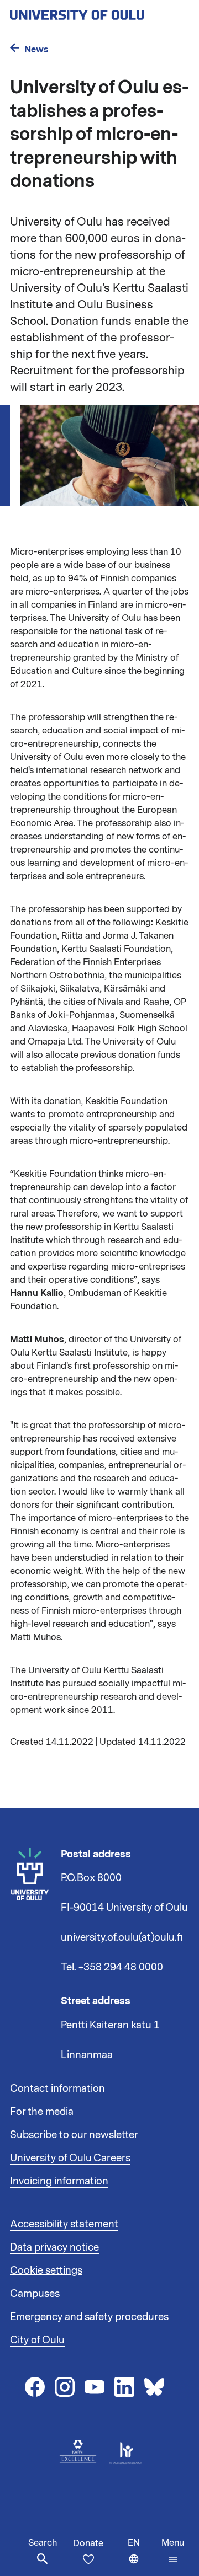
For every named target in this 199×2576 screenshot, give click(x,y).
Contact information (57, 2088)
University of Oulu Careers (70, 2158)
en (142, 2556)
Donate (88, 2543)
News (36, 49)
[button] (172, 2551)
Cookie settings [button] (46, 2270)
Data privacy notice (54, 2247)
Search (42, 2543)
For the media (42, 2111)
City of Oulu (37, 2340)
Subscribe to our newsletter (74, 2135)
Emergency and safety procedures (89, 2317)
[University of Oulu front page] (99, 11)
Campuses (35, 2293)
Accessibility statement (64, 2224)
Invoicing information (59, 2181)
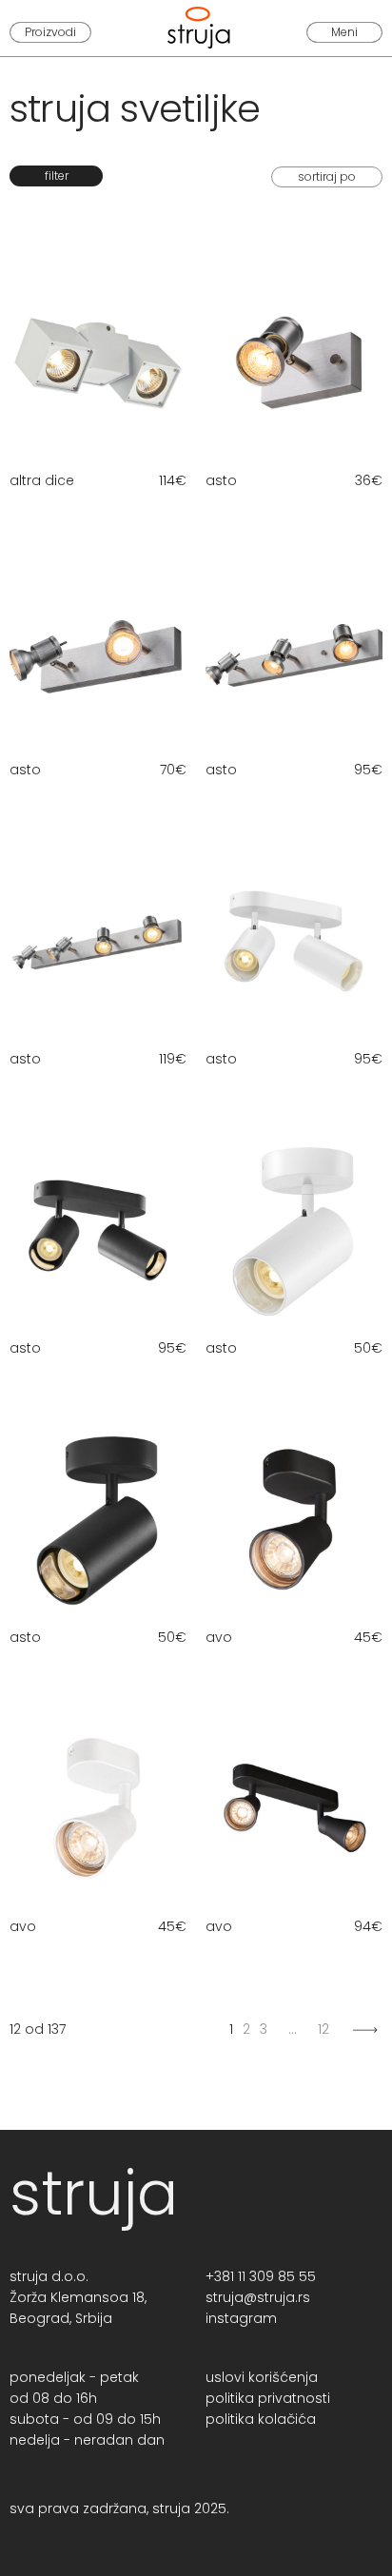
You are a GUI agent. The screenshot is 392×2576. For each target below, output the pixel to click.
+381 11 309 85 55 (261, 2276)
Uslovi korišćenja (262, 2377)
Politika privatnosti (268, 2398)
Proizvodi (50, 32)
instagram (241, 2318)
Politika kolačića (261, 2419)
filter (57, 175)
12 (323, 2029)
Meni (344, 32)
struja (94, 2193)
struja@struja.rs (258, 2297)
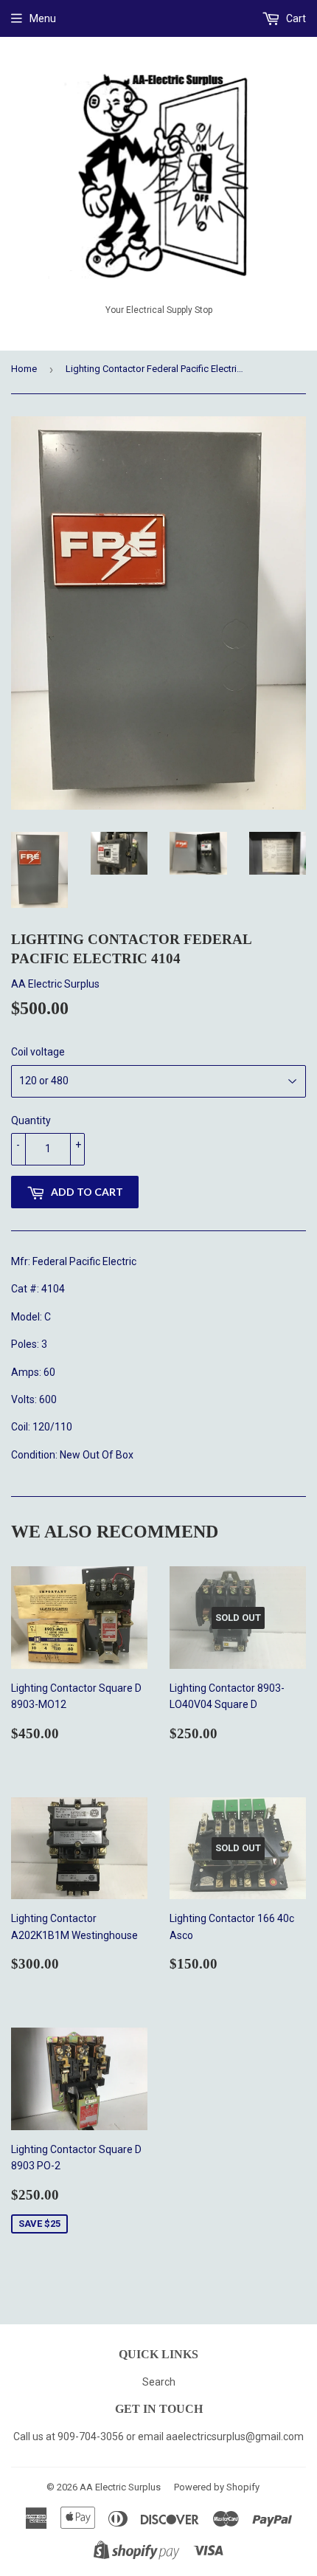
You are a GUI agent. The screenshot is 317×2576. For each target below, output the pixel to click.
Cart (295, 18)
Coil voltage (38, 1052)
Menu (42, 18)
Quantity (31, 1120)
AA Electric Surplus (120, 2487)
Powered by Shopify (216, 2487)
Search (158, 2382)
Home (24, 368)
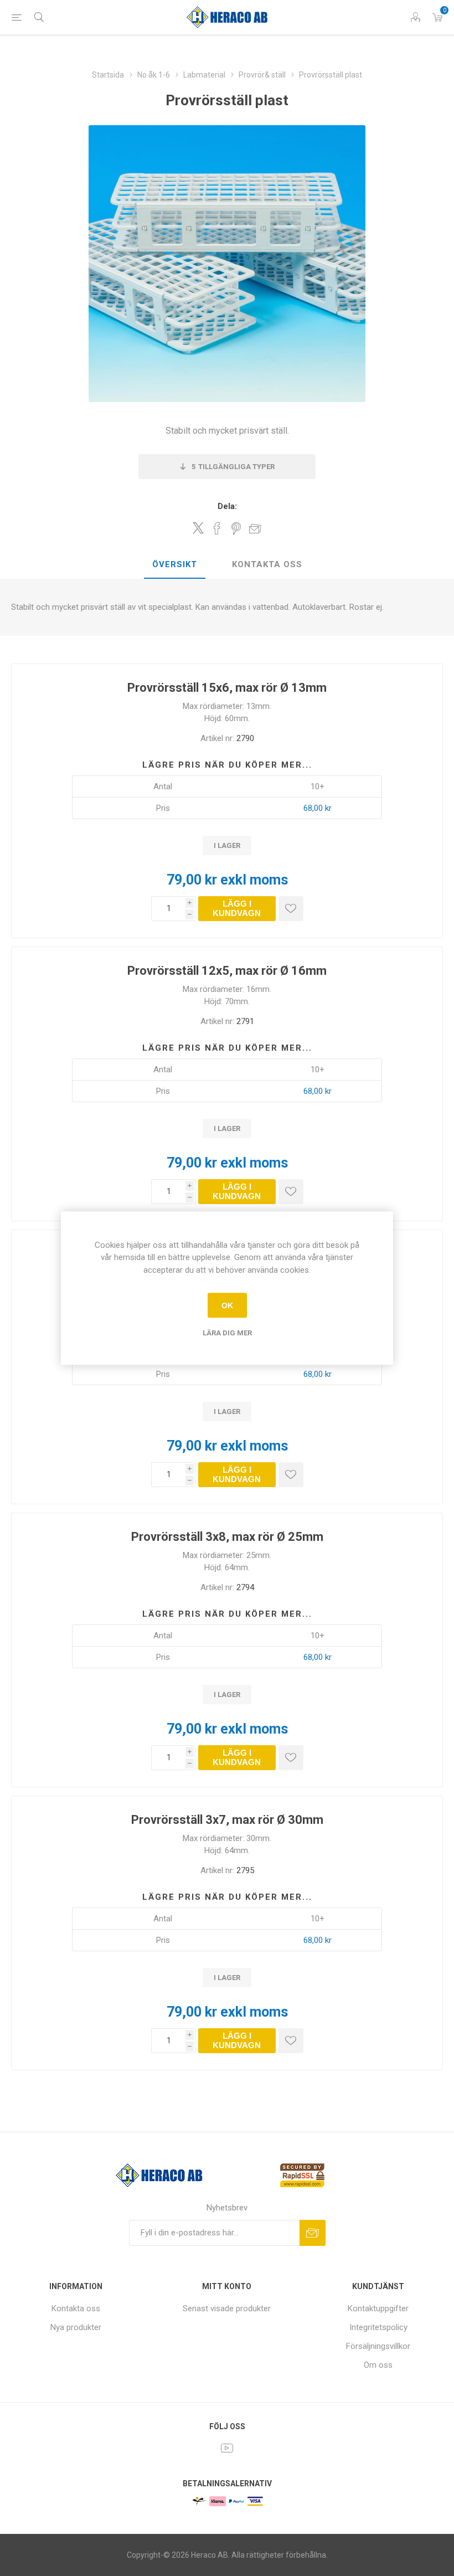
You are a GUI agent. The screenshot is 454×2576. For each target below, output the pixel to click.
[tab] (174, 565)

--

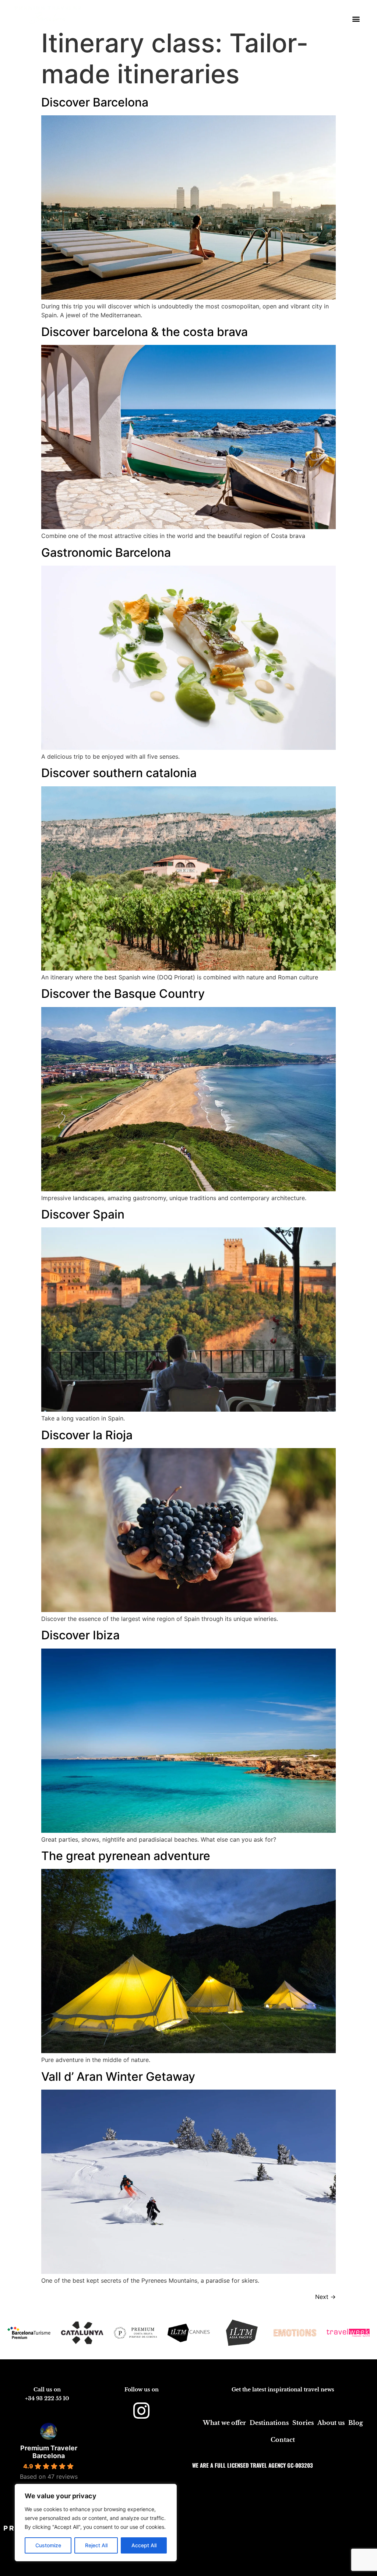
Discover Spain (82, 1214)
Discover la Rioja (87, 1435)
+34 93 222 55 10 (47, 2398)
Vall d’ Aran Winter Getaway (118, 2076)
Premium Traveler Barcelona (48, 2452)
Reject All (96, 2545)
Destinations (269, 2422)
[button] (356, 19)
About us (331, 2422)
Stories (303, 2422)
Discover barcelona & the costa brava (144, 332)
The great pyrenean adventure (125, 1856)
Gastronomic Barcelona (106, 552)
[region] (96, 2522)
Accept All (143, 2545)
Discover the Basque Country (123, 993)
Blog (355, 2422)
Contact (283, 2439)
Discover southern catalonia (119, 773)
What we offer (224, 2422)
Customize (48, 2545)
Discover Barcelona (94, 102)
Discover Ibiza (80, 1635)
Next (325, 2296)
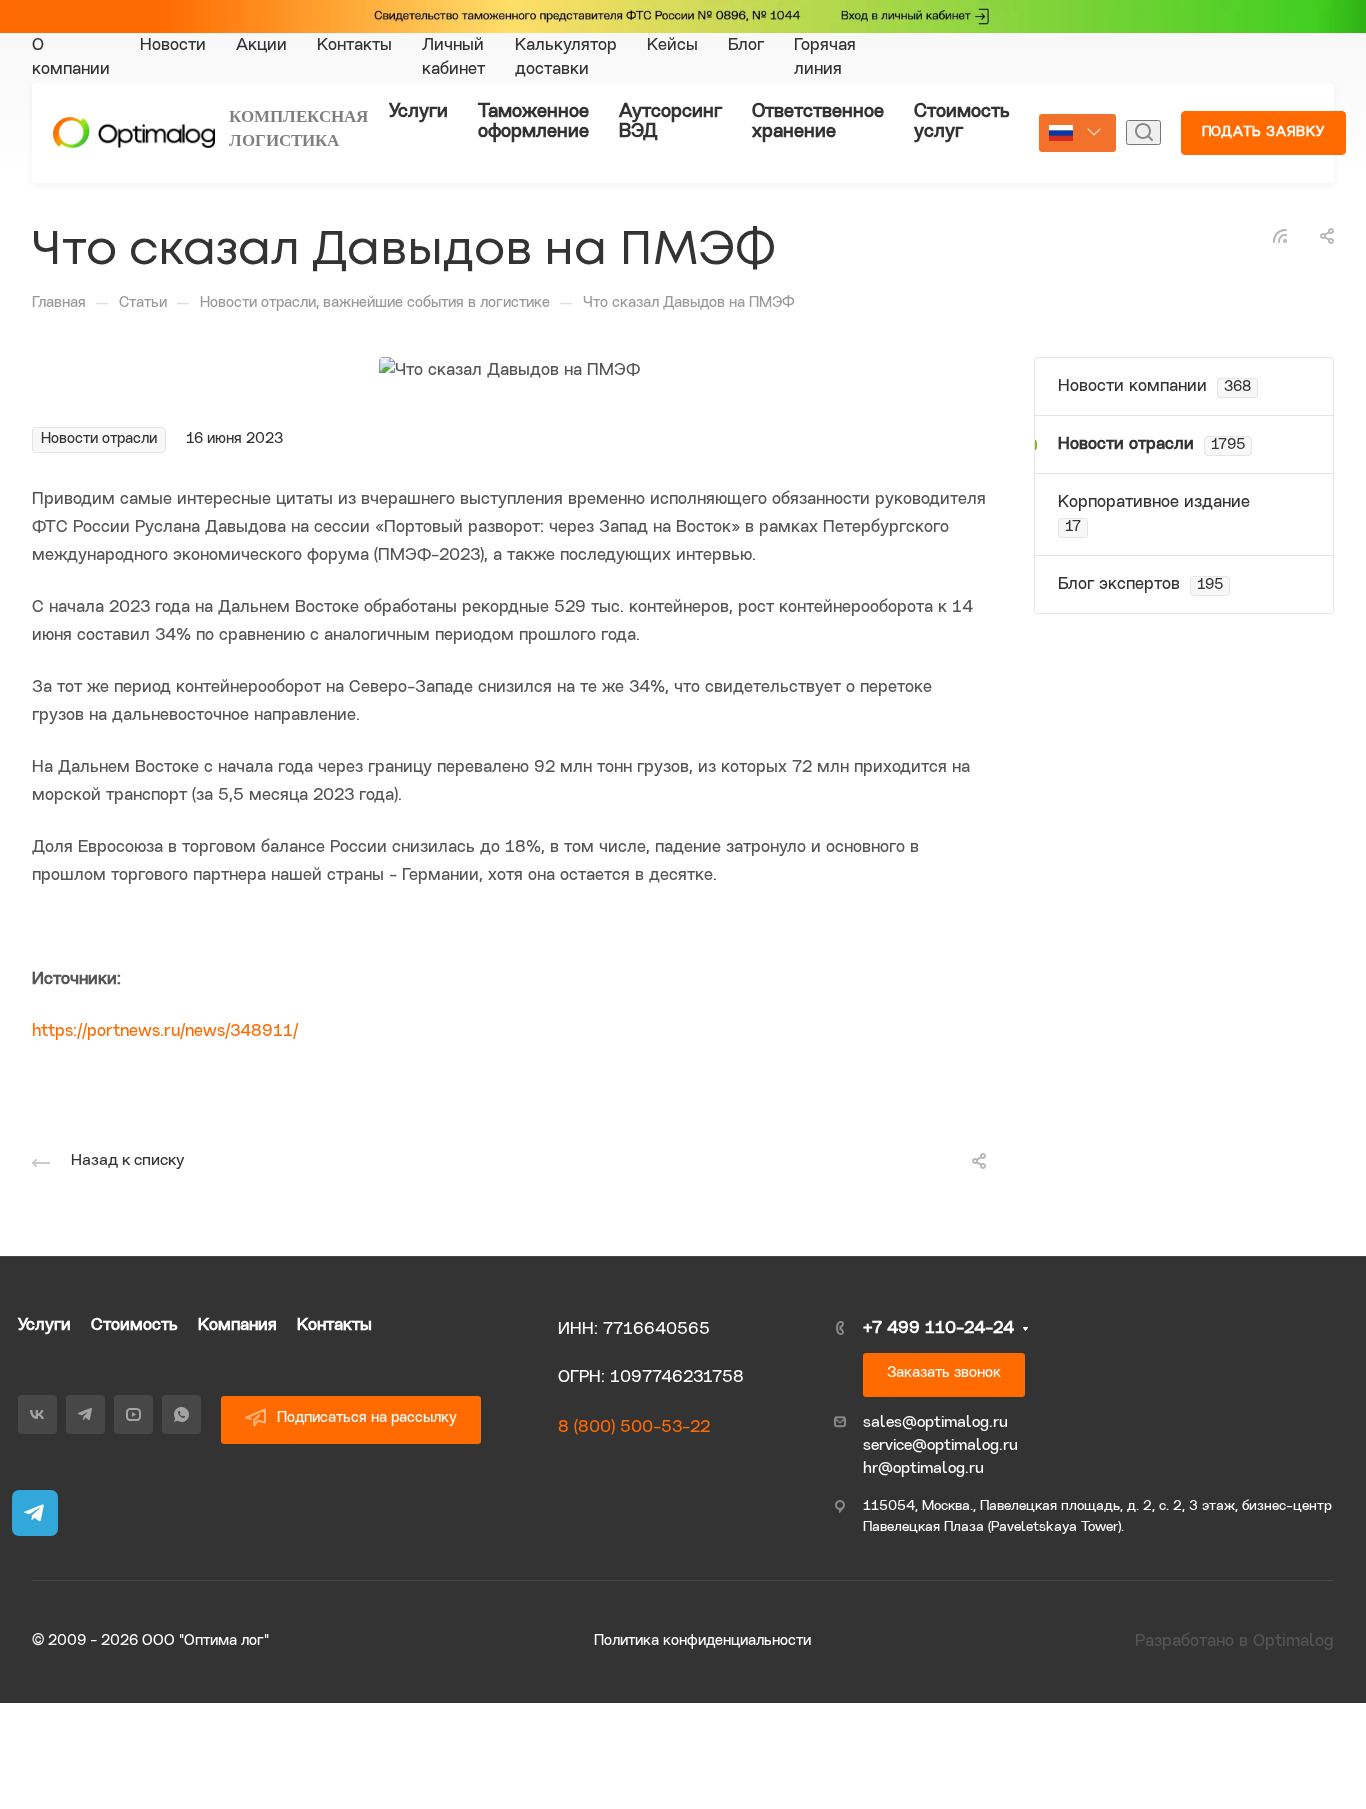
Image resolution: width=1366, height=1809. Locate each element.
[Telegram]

# WHAT YOU WILL DO
Within the data above, the span starting at the line containing "About us (331, 2422)" and ending at the line containing "Next (325, 2296)" is to be retyped exactly, with no other lines.

# WORKED SOLUTION
About us (331, 2422)
Stories (303, 2422)
Discover barcelona & the costa brava (144, 332)
The great pyrenean adventure (125, 1856)
Gastronomic Barcelona (106, 552)
[region] (96, 2522)
Accept All (143, 2545)
Discover the Basque Country (123, 993)
Blog (355, 2422)
Contact (283, 2439)
Discover southern catalonia (119, 773)
What we offer (224, 2422)
Customize (48, 2545)
Discover Barcelona (94, 102)
Discover Ibiza (80, 1635)
Next (325, 2296)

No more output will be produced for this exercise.